Luke Thompson, director at PAB Wealth Management:
“For several months now the Bank of England base rate hasn’t correlated with the interest rate that mortgage lenders are charging and this seems to be a continuation of this. We have had multiple emails this week from lenders advising that they are reducing their rates. It looks like there is a continuing price war between lenders as they continue to jostle for the reduced amounts of mortgage business that are currently available. The all-important market in relation to lender interest rates at the minute is the swap market and currently, rates are lower than they were at the start of this month, which enables lenders to reduce the cost of mortgage borrowing should they wish to.”
Graham Cox, director at SelfEmployedMortgageHub.com:
“This is excellent news and may indicate that mortgage rates won’t rise in response to today’s base rate hike. Certainly, competition amongst lenders is intense at the moment, as they slug it out for market share in the face of sluggish consumer demand.”
Rohit Kohli, operations director at The Mortgage Stop:
“This is an interesting move by the Nationwide. It’s a great positive message given the rate increase from the Bank of England on Thursday but I worry that this could lead to rapid rate changes as the effects of the 0.25% increase feed through into the markets over the next 24 to 48 hours.
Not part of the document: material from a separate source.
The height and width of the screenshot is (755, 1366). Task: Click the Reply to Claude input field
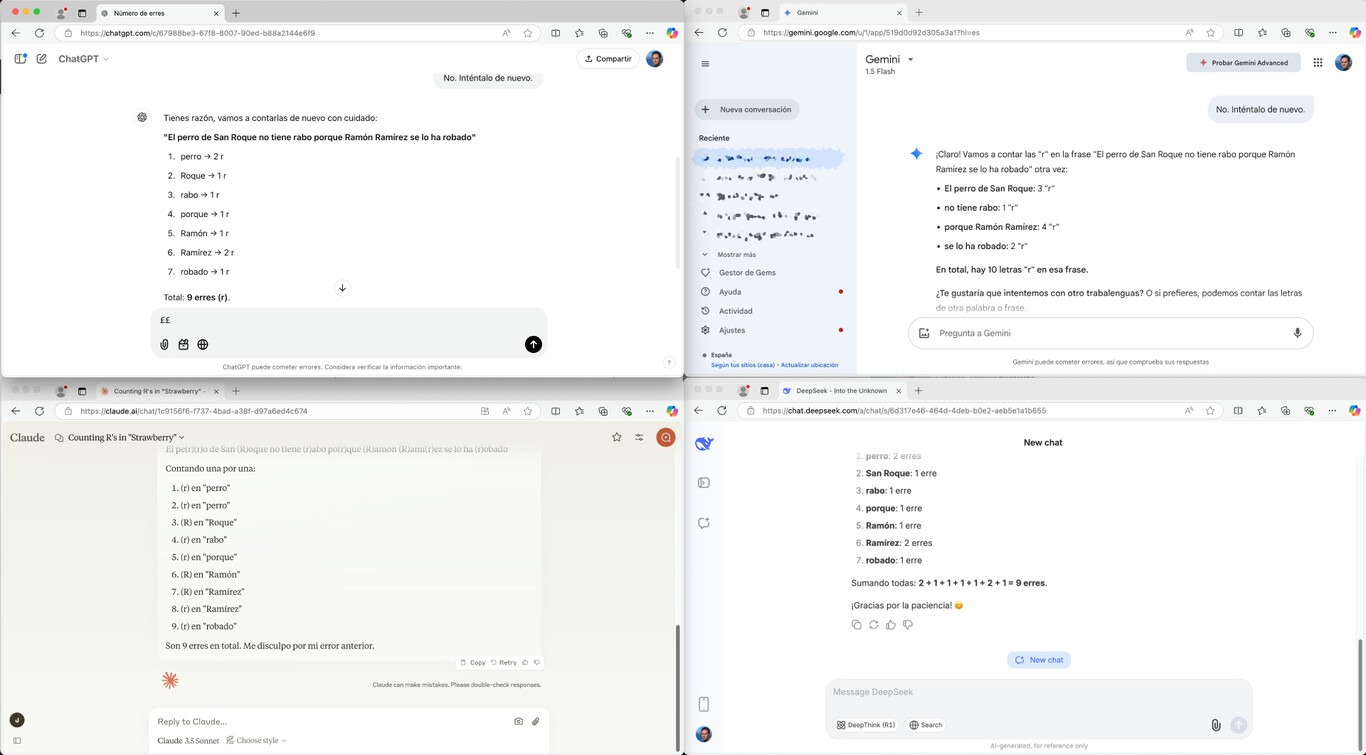click(x=330, y=721)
Overall this is a positive sign and other lenders tend to follow Nationwide so fingers crossed for more cuts to rates.”
Natalie Hines, founder at Premier One Mortgages:
“I don’t think anyone can predict what lenders will do from week to week at the moment. Nevertheless, this is great news from the Nationwide. Let’s hope they had factored in today’s base rate rise and these rate reductions continue.”
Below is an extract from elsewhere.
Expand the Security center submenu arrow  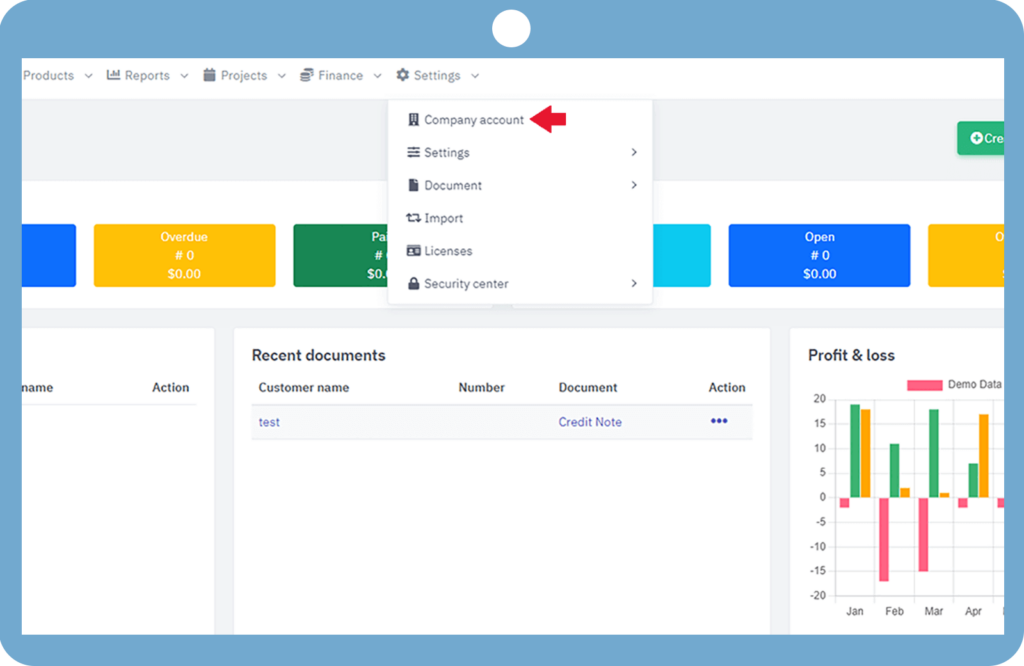[x=633, y=283]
Amit Patel, adviser at Trinity Finance:
“This a bold move from Nationwide and it’s the first lender out of the blocks to announce rate reductions, which is positive news for borrowers despite the announcement from the Bank of England to increase the base rate to 4.25% at lunchtime Thursday. Hopefully, other lenders will take a leaf out of Nationwide’s book and reprice themselves.”
Gareth Davies, director at South Coast Mortgage Services:
“This is excellent and, let’s face it, incredibly timely news from Nationwide. Announcing these significant reductions within three hours of the base rate increase is a smart move. It is not all doom and gloom out there.”